(Passage to read):
....................
Four women struggle with World War II emotions and relations in City Lights' 'Wise Women'

By Marianne Messina

SET JUST before Christmas and serenaded between scenes by Bing Crosby and other '40s holiday favorites, City Lights' production of Wise Women easily plucks the holiday heart strings. (Why is it World War II always plays like such a quaint little war these days?) In Ron Osborne's play, two girls—Jiggs and Sarah Ruth—who have traveled from afar to work at a munitions factory in Knoxville move in (for $10 a month!) with single mom Florence (Rachel Bakker) and her 17-year-old daughter Rose (Samantha Harris Bartholomew). All three women have secrets hidden in their histories, and amid this crew of grin and bearers, Mom attempts to keep Rose out of boy-trouble.

Wise Women starts out funny and settles into comfortably amusing with occasional ironic breaches, and from time to time characters outreach themselves in search of humor as if from a tacit wish for the ironic to be comic and the amusing to be hilarious. But eventually the actors' instincts win out and characters become seated.

Shannon Stowe gives Jiggs a charming edge as the flirtatious self-starter, motivational coach to Sarah Ruth (Robyn Winslow). Winslow settles delightfully into her role as would-be pageant beauty, masking her private sadness with grace. As the single mom, Bakker does controlled and dour so well that her shifts to warmth/understanding take you by surprise—as if seeing her through the eyes of her daughter. Donnie (Jack Starr) never really gets the chance to come out of caricature as the randy player/soldier boy whom Jiggs entertains; on the other hand, Jeff Clarke, as Howard, manages to bring a convincing romantic lead through in a short time.

Set designer Ron Gasparinetti has created a homey couch/piano/ironing-board living room flanked by a curious wall made of barn-style wide boards with slits between the slats. On it is a painted sign saying "We can do it!" and, as red or blue lighting shows through the slats, it's either a painted barn wall or open blinds looking out on a billboard, making it a fun, adventurous design.
....................
(What this task involves): Pick up the review of the City Lights production of "Wise Women" after its last sentence and keep writing it. You won't need the lines after this review.

(Given information):
....................
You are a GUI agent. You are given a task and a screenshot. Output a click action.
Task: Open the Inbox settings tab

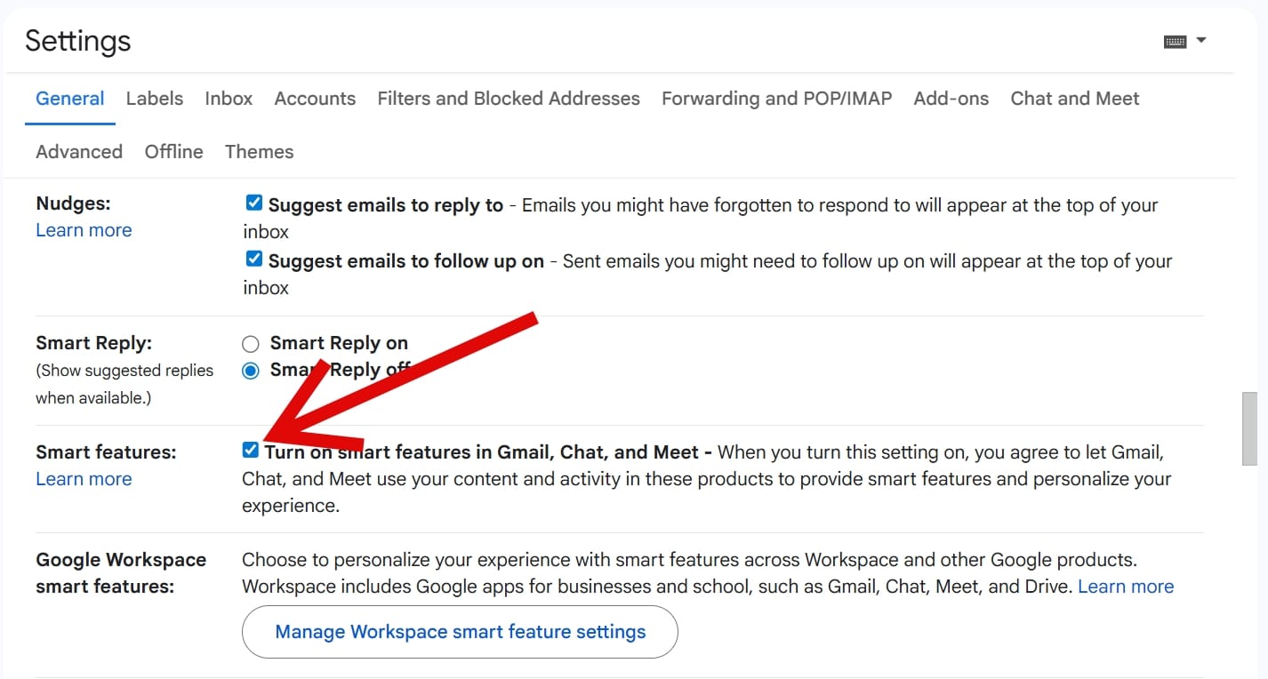(x=228, y=99)
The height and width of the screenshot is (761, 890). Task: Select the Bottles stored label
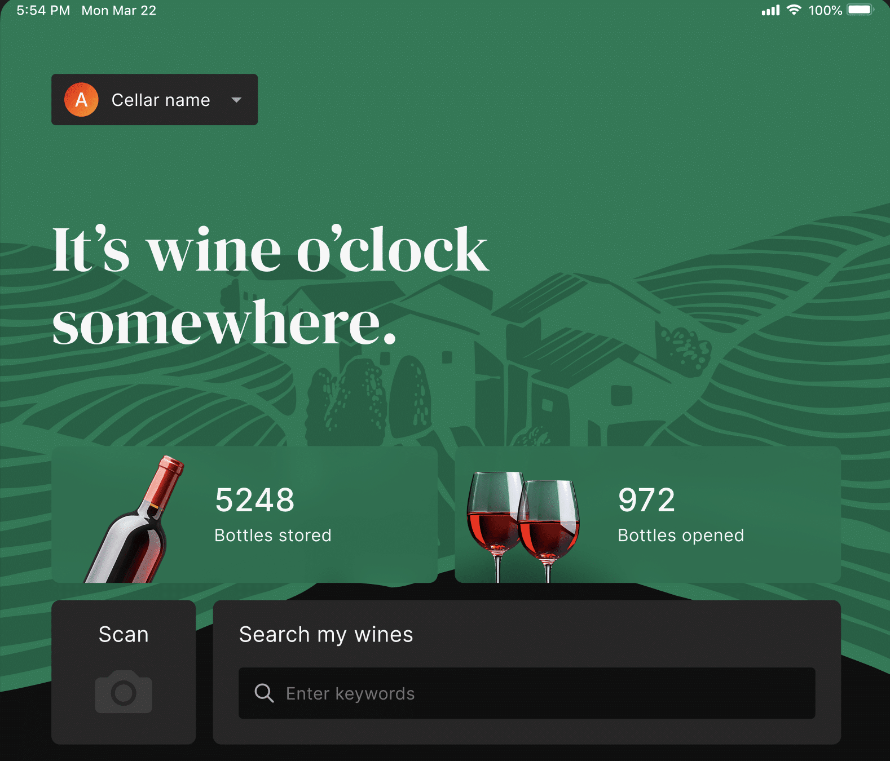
....................
(Final answer):
In the second half of the show, director Kit Wilder ramps up the intimacy by strategically placing scenes right in our faces, bringing the production to full power. When Jiggs, who seems far from the nurturing type, becomes an empathetic ear for Sara Ruth, the two sit side by side off the front edge of the platform stage, about four feet from the audience, in a lovely exchange tuned to perfection. A bit later, Rose sits with her newly found soldier boy Howard, similarly facing the audience. Bartholomew and Clarke run with it to create a touching young earnestness for Rose's first-time sitting alone with a boy. Osborne chooses to keep the women's workplace in the background, as joke fodder ("I want my kids to know I helped kill lots of Nazis"), throwing the focus on women's "real" work—men of course. But it's not so much a play about empowerment as about coping. And not just women coping with men, but people coping with the undesirable parts of their worlds, probably the same mechanism that makes the mythology behind Christmas so enduring.

Wise Women, a City Lights Theater Company presentation, plays Thursday-Saturday at 8pm and Sundays at 2 and/or 7pm through Dec. 18 at City Lights, 529 S. Second St., San Jose. Tickets are $20-$35. (408.295.4200)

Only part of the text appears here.